The stewards of Illinois’ teacher retirement fund are criticizing Gov. J.B. Pritzker’s proposal to pay less into the pension system than is suggested by actuaries, and mentioned the term “insolvency” in doing so.
In a statement, the entire board of the Teachers Retirement System of Illinois, which manages the retirement funds for all public teachers except those in Chicago, condemned Pritzker’s proposal to short the accounts by hundreds of millions of dollars in the coming fiscal year.
“The system is at a growing risk of insolvency in the event of an economic downturn,” it read. “This danger is the direct result of eight decades of state contributions that always have fallen far short of actuarially based funding. TRS long-term investment returns consistently exceed the system’s expectations; but investment income alone will not be enough to prevent insolvency.”
State Rep. Steve Reick, R-Woodstock, told lawmakers on the House Floor that they’re ignoring the problem and need to begin examining where state money is sent in lieu of properly funding pensions.

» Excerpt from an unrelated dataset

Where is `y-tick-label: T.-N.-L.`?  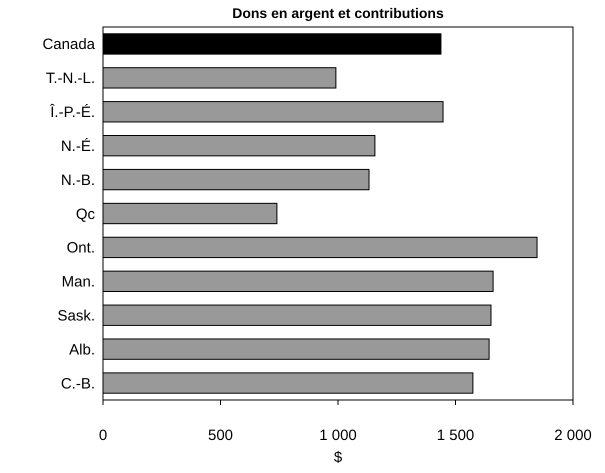 y-tick-label: T.-N.-L. is located at coordinates (70, 79).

“This is the first time any of our pension systems have ever used that word,” he said, referring to the use of the term “insolvency” by TRS. “Where are the audits of outside vendors to show that the money that we’re giving them is actually being spent wisely? Before we raise one dime in taxes, we owe the people of Illinois the privilege of knowing how we spend their money.”
Some lawmakers applauded. No official action was taken. Illinois lawmakers discussed how to “fix” Illinois’ pension systems earlier this month but talks mainly centered on how to boost Tier II retirement benefits.
Intended to serve more than 417,000 members, TRS is $76 billion underfunded. It accounts for more than half of the state’s unfunded pension debt.